Stretchable electronics can be stretched, folded, bent and twisted like a rubber band while functioning like the conventional electronic device. This capability enables extensive applications impossible for hard, planar integrated circuits. Examples include flexible displays, stretchable biosensors, sensory skins, and bio-inspired eyeball cameras. Conformal electronics is an important category in which an electronic device is in a non-flat state, normally a complex 3D geometry, under normal operating conditions. Under existing fabrication techniques, the electronic systems are usually designed and fabricated as a flat sheet and then transformed into the targeted 3D shape. This introduces distortions that have an adverse impact on device performance and functionality. This research project will advance techniques for the computer-supported creation of customer-specified stretchable conformal electronics devices. Outcomes of this research will enable the development of more complex, higher-performing stretchable and conformal electronic devices with applications across a broad and growing array of industries such as consumer electronics, healthcare, automotive, aerospace, and textiles. The project also includes activities to incorporate innovative research with teaching and outreach activities. A focal point of this is education of displaced unskilled workers in the areas of computer-aided design and advanced manufacturing.

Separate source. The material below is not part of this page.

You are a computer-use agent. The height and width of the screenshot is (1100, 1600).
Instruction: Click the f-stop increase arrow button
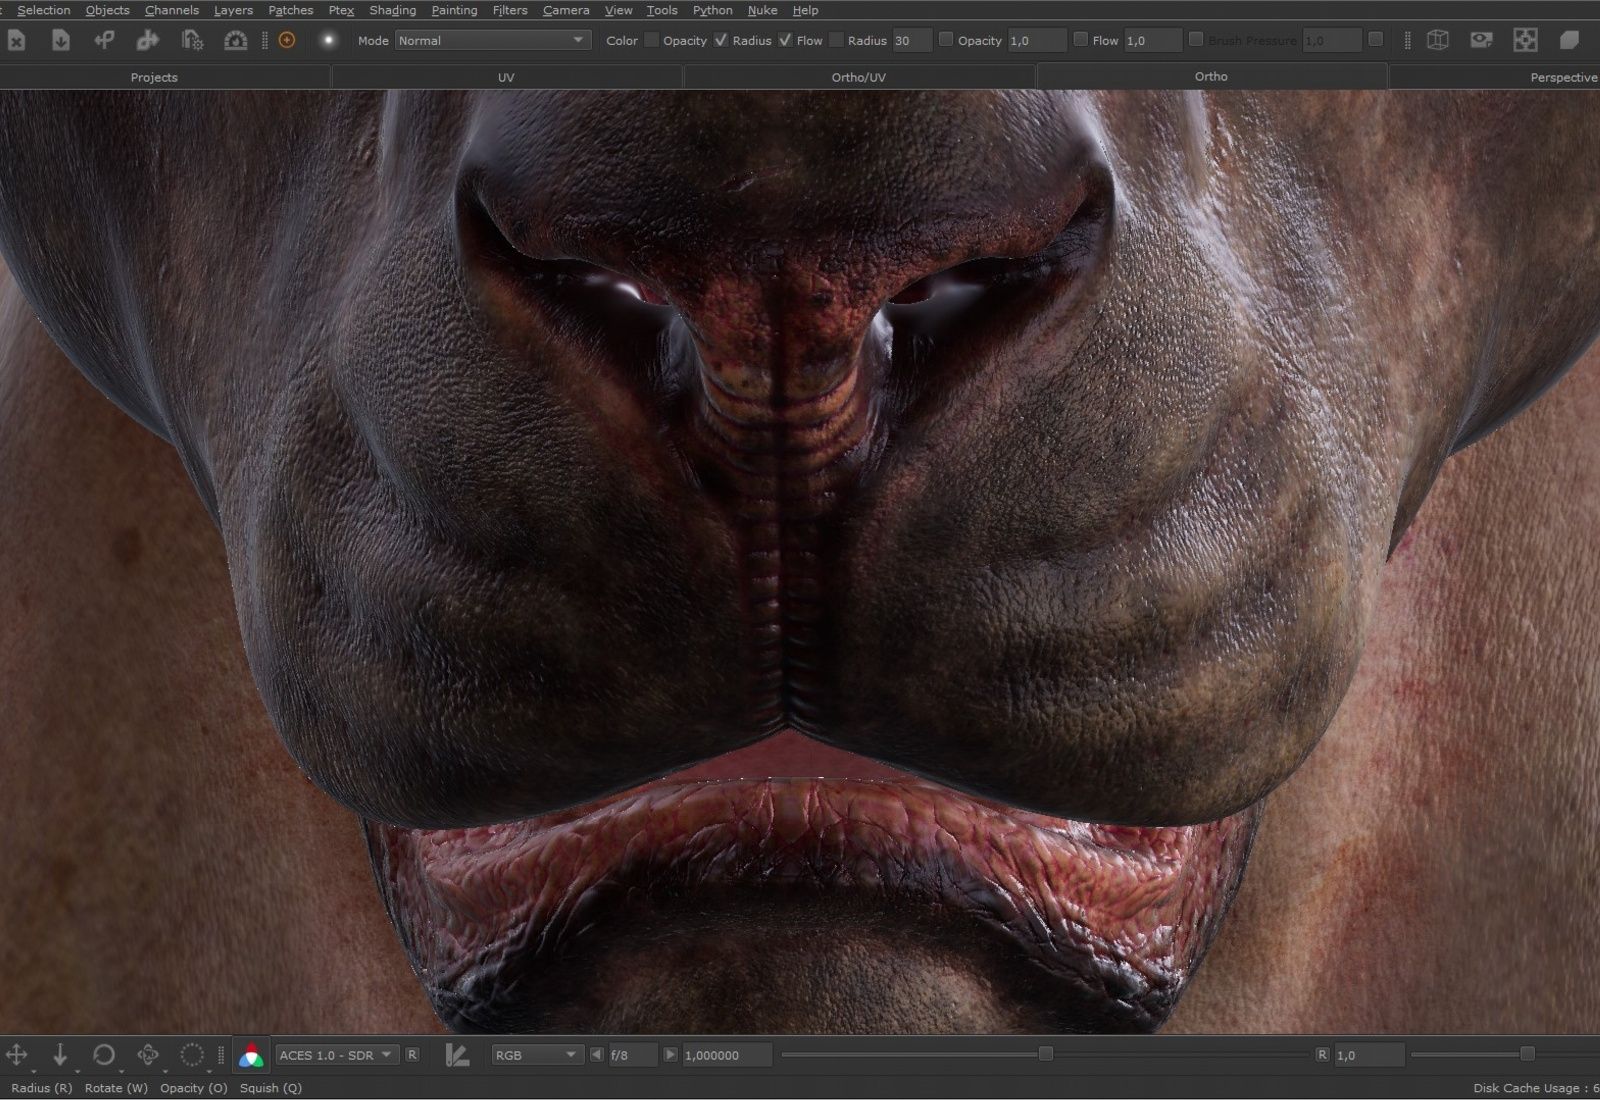point(670,1055)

This research aims to create and evaluate a systematic framework for rational design of stretchable conformal electronics by integrating conformal geometry theory with the level-set-based topology optimization approach. This research will harness both computational and experimental approaches to pursue the following aims: 1) Extend the level-set-based multimaterial topology optimization to flexible electronics design to simultaneously optimize rigid electronic components and soft electrical interconnects. 2) Devise new numerical algorithms based on the conformal geometry theory to design the patterns of stretchable electronics devices in 2D planar layout, which will yield the desired patterns of conformal electronics on 3D freeform surfaces after geometric transformation. 3) Identify effective approaches to topology optimization with geometric feature control, considering the fabrication process of stretchable electronics. 4) Validate the effectiveness of the mapping and optimization methods using the electronic eye camera as a testbed.
This award reflects NSF's statutory mission and has been deemed worthy of support through evaluation using the Foundation's intellectual merit and broader impacts review criteria.